Он шел по звонким темнеющим бульварам, шел своей подпрыгивающей походкой, порой безудержно переходящей в бег; в пылающую голову почему-то лезло что-то из Лапласа, из его гипотезы, и эта гипотеза, развитая Коленькой в докладе «Обществу естествоиспытателей», сегодня очень нравилась ему. Ах, как это славно и просто: если число атомов в каждой изолированной звездной системе ограничено, то, конечно, ограничено и число их комбинаций в пространстве. А любой звездный мир с точки зрения механики сводится к комбинации атомов, и вся его жизнь определяется этими комбинациями. И что же сие означает? Да то, что история одной мировой системы в точности повторяется. Ну хорошо, хорошо — должна повторяться в бесчисленном количестве других систем — прошлых, настоящих, будущих. Миры сменяются мирами, как волны в море.
Через квадрильоны лет после смерти он, Николай Морозов, может опять оказаться в той же прокуренной радикаль- ской комнате, и прекрасная Липа Алексеева, как ни в чем не бывало, будет петь «Бурный поток», а он, влюбленный, еще не осознавая, что влюблен, едва не лишится чувств в полумраке передней, и только, теряя голос, снова скажет: «Приду. Непременно.» И недавно вернувшийся из ссылки Аносов («Сен-Жюст») вместе с Саблиным все так же заговорят о том, что русская деревня давно готова подняться на борьбу с угнетателями, — надобно только уйти в народ, объяснить крестьянам, что почем. А Сергей Кравчинский.
С Кравчинским они подружились сразу. Спустя пару дней тот затащил Николая в харчевню на Разгуляе, перед этим облачив в поношенный рабочий костюм. Здесь Сергей намеревался познакомить нового члена кружка с бытом простого народа.
За грязными столами сидели извозчики. Извозчики интересовали Кравчинского — ведь многие из них были из крестьян. Друзья скромно устроились у окна.
— Чего вам? — неласково спросила дюжая хозяйка. — Щти имеются.
— Хорошо, налейте щец! — с деланной небрежностью бросил Сергей.
— С солониной аль с щековиной? — хмыкнула дотошная баба, с явным подозрением поглядывая на белые руки «рабочих».
Вопрос поставил в тупик даже бывалого Кравчинского. А Коленька и вовсе растерялся: что это за щековина такая, и с чем ее едят? Пауза затянулась. Смачно хлебающие свои щи извозчики с интересом поворачивали бородатые лица к замешкавшимся посетителям. Но Кравчинский, обожавший все неизведанное, к облегчению Морозова вдруг уверенно улыбнулся хозяйке:
— Ну дык. Ясное дело, со щековиной!
Им принесли пылающие щи в общей миске, две огромные деревянные ложки и краюху хлеба. В миске плавали куски соленых бычьих щек; с души отлегло: секрет загадочной «щековины» был раскрыт.
— Платите вперед, — нахмурила низкий лоб трактирщица. — По четыре копейки.

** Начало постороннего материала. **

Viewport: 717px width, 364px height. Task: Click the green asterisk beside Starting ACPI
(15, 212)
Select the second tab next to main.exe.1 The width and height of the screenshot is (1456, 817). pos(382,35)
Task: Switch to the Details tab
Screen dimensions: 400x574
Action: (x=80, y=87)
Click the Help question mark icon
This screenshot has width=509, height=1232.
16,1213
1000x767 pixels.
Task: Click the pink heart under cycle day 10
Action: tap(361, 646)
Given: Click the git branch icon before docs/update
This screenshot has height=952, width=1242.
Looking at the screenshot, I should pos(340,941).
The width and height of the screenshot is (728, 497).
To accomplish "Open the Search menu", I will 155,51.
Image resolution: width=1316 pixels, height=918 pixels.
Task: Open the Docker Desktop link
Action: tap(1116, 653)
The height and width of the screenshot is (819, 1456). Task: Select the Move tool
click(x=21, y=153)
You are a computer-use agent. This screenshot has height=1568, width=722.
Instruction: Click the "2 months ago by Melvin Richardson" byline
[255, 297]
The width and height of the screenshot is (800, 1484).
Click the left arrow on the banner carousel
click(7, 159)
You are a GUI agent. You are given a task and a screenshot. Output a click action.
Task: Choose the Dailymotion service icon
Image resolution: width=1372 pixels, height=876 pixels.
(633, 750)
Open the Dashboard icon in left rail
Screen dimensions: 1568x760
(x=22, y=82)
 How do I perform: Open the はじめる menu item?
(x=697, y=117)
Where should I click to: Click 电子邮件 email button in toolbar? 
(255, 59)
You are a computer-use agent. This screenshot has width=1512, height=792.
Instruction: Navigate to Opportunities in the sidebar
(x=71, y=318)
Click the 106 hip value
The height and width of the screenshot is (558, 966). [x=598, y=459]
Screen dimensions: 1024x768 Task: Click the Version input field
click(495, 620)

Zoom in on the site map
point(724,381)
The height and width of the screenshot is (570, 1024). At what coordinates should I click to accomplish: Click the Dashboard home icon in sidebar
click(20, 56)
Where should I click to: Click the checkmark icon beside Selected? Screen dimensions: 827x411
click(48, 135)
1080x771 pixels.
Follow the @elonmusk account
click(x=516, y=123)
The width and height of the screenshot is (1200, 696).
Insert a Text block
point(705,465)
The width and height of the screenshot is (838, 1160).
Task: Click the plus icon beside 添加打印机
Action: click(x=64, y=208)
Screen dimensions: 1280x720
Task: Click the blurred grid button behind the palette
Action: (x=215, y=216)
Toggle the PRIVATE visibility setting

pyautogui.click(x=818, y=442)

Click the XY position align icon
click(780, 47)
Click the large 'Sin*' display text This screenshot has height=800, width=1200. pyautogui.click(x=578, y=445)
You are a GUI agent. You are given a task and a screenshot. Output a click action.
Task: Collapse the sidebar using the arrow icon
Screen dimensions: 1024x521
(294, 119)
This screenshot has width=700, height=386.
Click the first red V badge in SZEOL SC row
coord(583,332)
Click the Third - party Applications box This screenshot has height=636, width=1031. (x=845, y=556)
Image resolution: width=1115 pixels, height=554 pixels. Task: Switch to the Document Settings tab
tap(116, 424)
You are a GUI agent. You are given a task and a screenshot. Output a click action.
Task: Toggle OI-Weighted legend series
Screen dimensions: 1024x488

Коленька дал ей двугривенный, и баба ушла, как ему подумалось, за сдачей. Кравчинский ободряюще подмигнул Морозову, и они не без опаски принялись за щековину. Но Сергей времени зря не терял: отправляя в рот ложку за ложкой, он успевал подцепить извозчиков ядреным словцом, а следом завести разговор про политику.
— Из деревни? Давно ли? — спросил он парня с молодой рыжеватой бородкой.
— Я-то? Так с Рождества токмо.— ответил тот, дохлебывая щи принесенной с собой ложкой; ложку он по-крестьянски облизал и завернул в чистую холстину.
— Ну а земля. Она у помещика-мироеда.
— А что земля? — нехотя переспросил извозчик; ему явно было не до разговора.
— Она ведь общей должна быть. Потому как Божия, а? — взял быка за рога Кравчинский.
Морозову это понравилось. Какой же молодец Сергей! Он стал ждать, что ответит рыжебородый.